July 16, 2013
Mashrakh, Bihar, India
23 students between the ages of 4 to 12 died after ingesting tainted lunch at their primary school
The school had 89 students registered, and most were affected by the poisoned food which was part of a free meals program designed to ensure children received proper nutrition. The program, Midday Meal Scheme, provides meals for approximately 120 million children across India making it the largest school lunch program in the world. However, the state of Bihar is one of the nation’s poorest and had previously received tainted food from the program. In addition, the area had underfunded hospitals and contaminated water supplies.
On July 16, 2013, the school cook, who was also hospitalized, brought to the headmistress’ attention the cooking oil smelled strange and was discolored. He later told reporters there was “an accumulation of residual waste at the bottom” of the oil jar. The headmistress dismissed the cook’s concern and told him it was safe to use. When the children complained their food tasted off, the headmistress scolded them, and the children continued eating.

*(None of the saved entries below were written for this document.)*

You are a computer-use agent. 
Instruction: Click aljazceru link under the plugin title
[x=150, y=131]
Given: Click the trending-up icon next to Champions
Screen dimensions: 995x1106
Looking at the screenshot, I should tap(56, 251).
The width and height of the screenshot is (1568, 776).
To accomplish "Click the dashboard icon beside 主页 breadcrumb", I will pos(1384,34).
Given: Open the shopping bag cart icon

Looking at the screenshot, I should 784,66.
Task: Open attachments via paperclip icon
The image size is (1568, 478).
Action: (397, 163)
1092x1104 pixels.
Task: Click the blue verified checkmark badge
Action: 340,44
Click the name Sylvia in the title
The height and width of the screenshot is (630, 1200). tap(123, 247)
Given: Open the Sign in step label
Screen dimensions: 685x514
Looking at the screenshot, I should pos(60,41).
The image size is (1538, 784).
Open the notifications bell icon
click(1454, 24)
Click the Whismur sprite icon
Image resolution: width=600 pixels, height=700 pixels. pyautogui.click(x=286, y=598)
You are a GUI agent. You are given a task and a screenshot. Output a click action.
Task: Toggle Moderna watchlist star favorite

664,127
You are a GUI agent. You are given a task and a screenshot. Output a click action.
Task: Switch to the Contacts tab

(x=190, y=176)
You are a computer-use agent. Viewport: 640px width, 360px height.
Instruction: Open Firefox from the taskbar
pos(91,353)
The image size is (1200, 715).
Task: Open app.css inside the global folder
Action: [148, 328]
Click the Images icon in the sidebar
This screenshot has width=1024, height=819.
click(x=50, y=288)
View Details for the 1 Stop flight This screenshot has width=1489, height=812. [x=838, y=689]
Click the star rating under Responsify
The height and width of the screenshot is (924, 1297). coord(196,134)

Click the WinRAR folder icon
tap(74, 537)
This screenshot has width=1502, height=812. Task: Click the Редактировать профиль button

Within 30 minutes the children began vomiting and experiencing diarrhea. The hospital and school became overwhelmed with sick children and some were sent home for their parents to treat. Twenty-three children died from the poisoning, some while at the school and others at the hospital. The headmistress and her husband fled but were arrested within days. Headmistress Meena Kumari was sentenced to 17 years in prison on August 29, 2016.